Please update the items from the line with "[ thread ] (267, 199)" up to and including the line with "TK (65, 1292)", replacing "gmail.com" with "googlemail.com" and keeping everything else the same. Return only those lines, without the pictures.

Extracted entries:
- - -

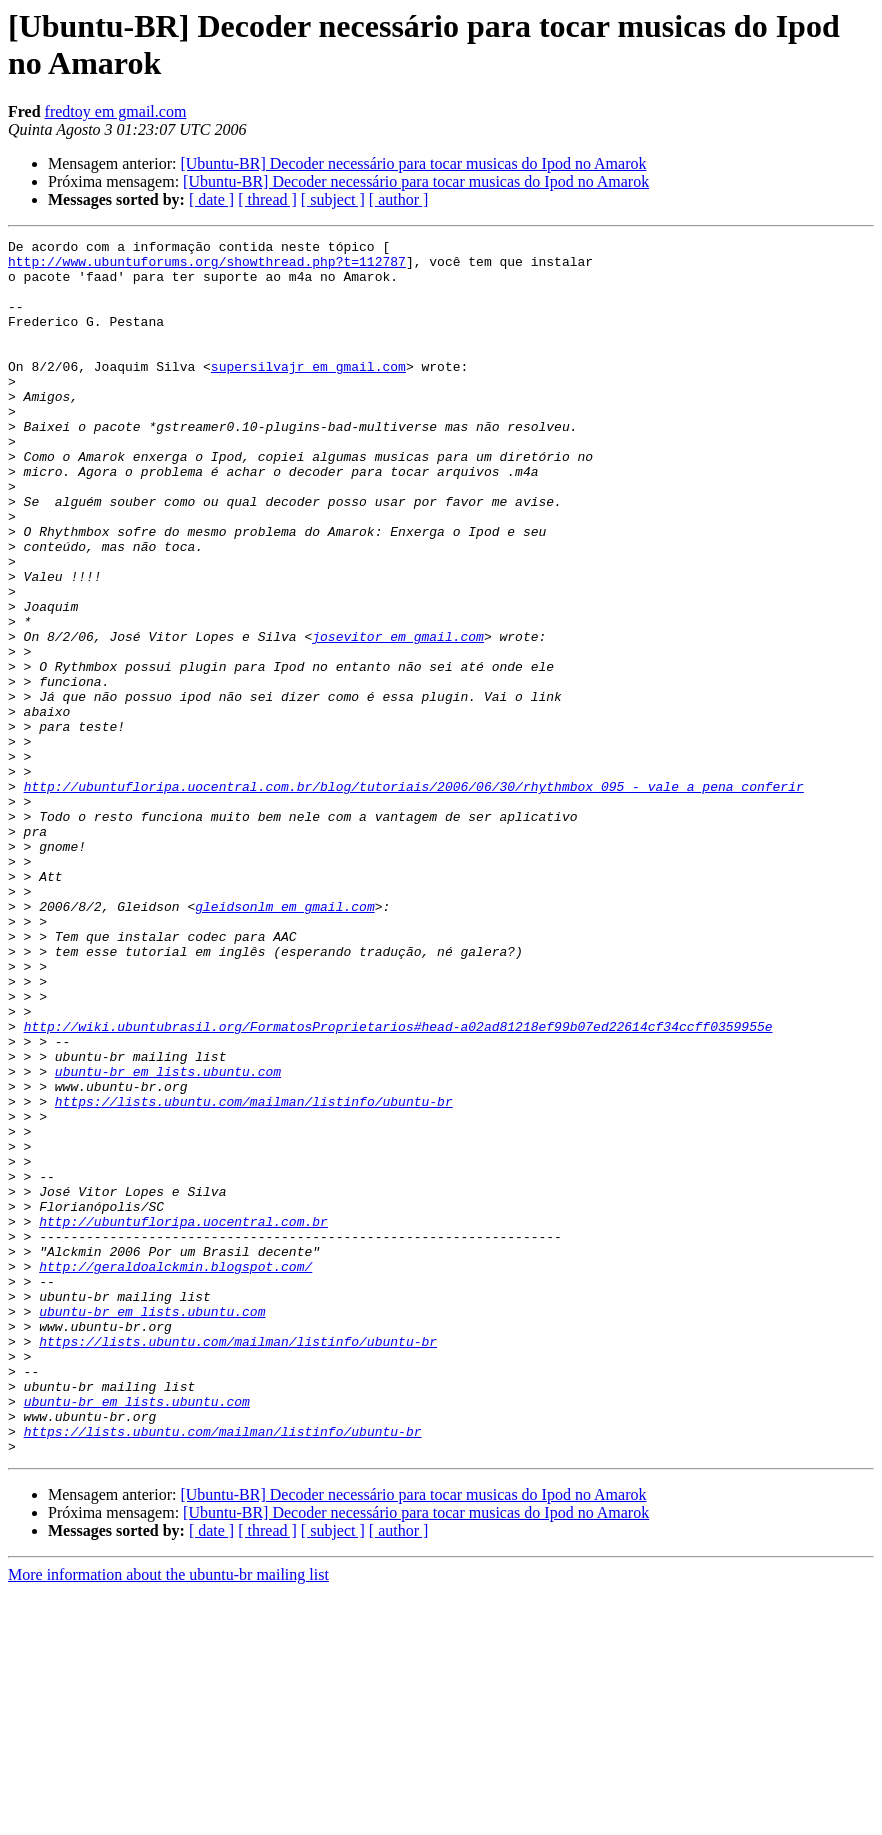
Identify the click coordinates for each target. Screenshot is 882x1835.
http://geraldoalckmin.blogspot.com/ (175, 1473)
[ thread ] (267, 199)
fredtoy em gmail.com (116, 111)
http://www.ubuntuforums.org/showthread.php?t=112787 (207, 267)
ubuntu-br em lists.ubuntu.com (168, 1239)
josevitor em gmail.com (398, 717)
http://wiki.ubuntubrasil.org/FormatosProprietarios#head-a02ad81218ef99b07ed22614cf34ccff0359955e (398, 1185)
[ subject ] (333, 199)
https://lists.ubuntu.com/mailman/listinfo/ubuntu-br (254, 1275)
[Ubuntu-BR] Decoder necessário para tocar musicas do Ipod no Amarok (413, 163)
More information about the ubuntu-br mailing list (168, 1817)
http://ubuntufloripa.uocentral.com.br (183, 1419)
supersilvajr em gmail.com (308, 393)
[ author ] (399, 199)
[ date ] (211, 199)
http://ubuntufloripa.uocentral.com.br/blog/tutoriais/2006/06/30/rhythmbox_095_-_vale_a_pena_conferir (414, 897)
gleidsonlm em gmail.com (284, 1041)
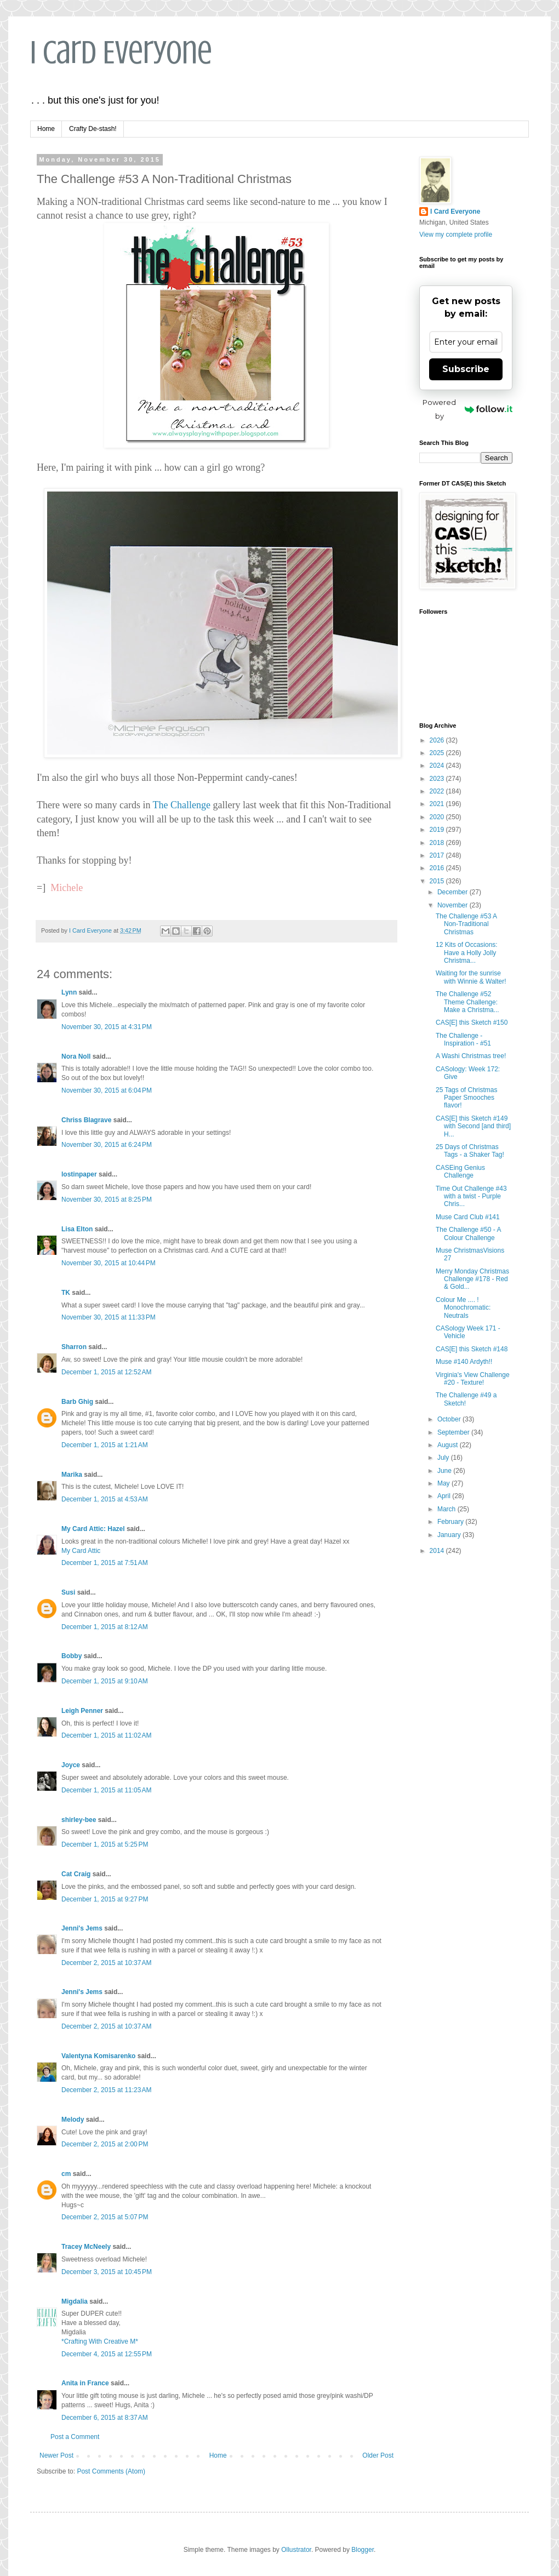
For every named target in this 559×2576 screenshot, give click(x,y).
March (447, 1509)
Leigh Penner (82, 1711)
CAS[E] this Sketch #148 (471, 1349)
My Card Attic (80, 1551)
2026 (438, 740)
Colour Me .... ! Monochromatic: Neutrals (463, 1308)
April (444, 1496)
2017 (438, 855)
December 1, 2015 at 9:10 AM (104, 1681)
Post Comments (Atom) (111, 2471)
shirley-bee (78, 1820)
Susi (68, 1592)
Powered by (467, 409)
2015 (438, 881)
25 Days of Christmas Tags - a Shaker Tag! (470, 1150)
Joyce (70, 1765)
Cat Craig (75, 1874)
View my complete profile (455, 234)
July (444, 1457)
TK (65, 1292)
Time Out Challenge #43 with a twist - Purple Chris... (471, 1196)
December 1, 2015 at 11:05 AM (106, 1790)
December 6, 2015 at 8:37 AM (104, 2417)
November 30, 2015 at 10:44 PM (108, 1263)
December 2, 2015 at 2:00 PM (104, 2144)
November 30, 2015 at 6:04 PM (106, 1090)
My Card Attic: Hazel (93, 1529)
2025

- - -

Exercise output:
[ thread ] (267, 199)
fredtoy em googlemail.com (116, 111)
http://www.ubuntuforums.org/showthread.php?t=112787 (207, 267)
ubuntu-br em lists.ubuntu.com (168, 1239)
josevitor em googlemail.com (398, 717)
http://wiki.ubuntubrasil.org/FormatosProprietarios#head-a02ad81218ef99b07ed22614cf34ccff0359955e (398, 1185)
[ subject ] (333, 199)
https://lists.ubuntu.com/mailman/listinfo/ubuntu-br (254, 1275)
[Ubuntu-BR] Decoder necessário para tocar musicas do Ipod no Amarok (413, 163)
More information about the ubuntu-br mailing list (168, 1817)
http://ubuntufloripa.uocentral.com.br (183, 1419)
supersilvajr em googlemail.com (308, 393)
[ author ] (399, 199)
[ date ] (211, 199)
http://ubuntufloripa.uocentral.com.br/blog/tutoriais/2006/06/30/rhythmbox_095_-_vale_a_pena_conferir (414, 897)
gleidsonlm em googlemail.com (284, 1041)
For every named target in this 559×2576 screenshot, give click(x,y).
March (447, 1509)
Leigh Penner (82, 1711)
CAS[E] this Sketch #148 (471, 1349)
My Card Attic (80, 1551)
2026 (438, 740)
Colour Me .... ! Monochromatic: Neutrals (463, 1308)
April (444, 1496)
2017 (438, 855)
December 1, 2015 at 9:10 AM (104, 1681)
Post Comments (Atom) (111, 2471)
shirley-bee (78, 1820)
Susi (68, 1592)
Powered by (467, 409)
2015 (438, 881)
25 Days of Christmas Tags - a Shaker Tag! (470, 1150)
Joyce (70, 1765)
Cat Craig (75, 1874)
View my complete profile (455, 234)
July (444, 1457)
TK (65, 1292)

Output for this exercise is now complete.